## Assigned task
Don't include pictures. Quote the lines below from the first through the line that contains "You are a computer-use".

## Data for analysis

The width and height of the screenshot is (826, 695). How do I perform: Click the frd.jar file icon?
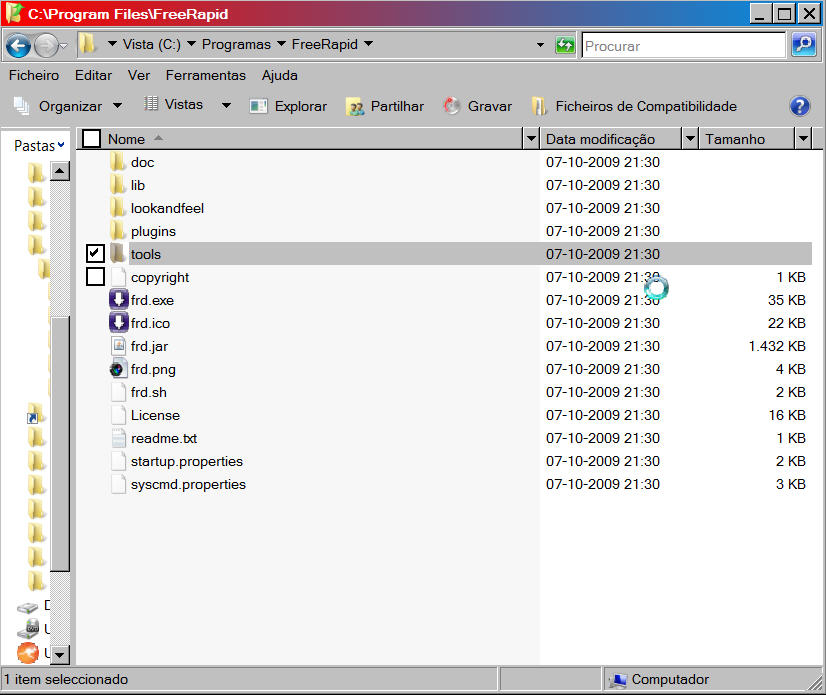point(118,346)
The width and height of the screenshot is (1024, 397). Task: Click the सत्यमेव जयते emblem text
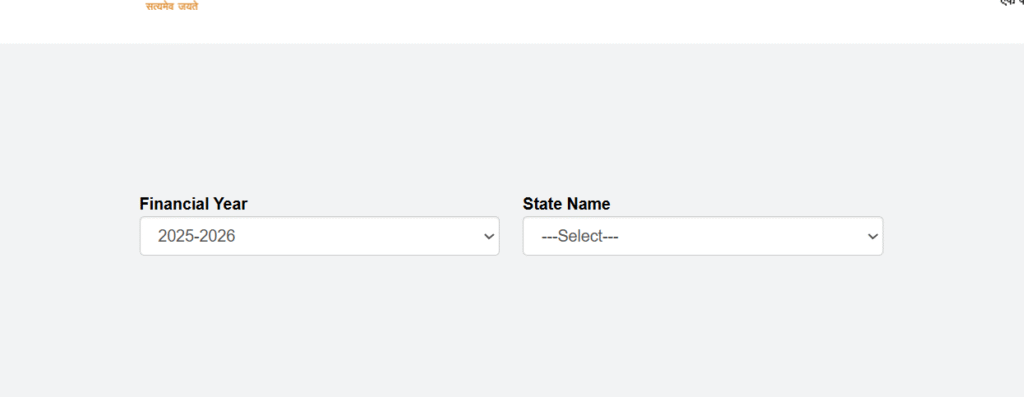tap(172, 6)
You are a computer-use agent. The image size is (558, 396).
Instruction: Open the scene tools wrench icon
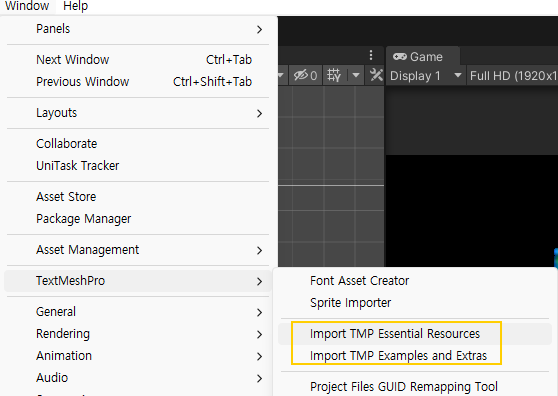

## Response
The width and height of the screenshot is (826, 695). How do I perform: Click the frd.jar file icon?
point(118,346)
The width and height of the screenshot is (1024, 397). Task: Click the सत्यमेव जयते emblem text
tap(172, 6)
You are a computer-use agent. The image size is (558, 396).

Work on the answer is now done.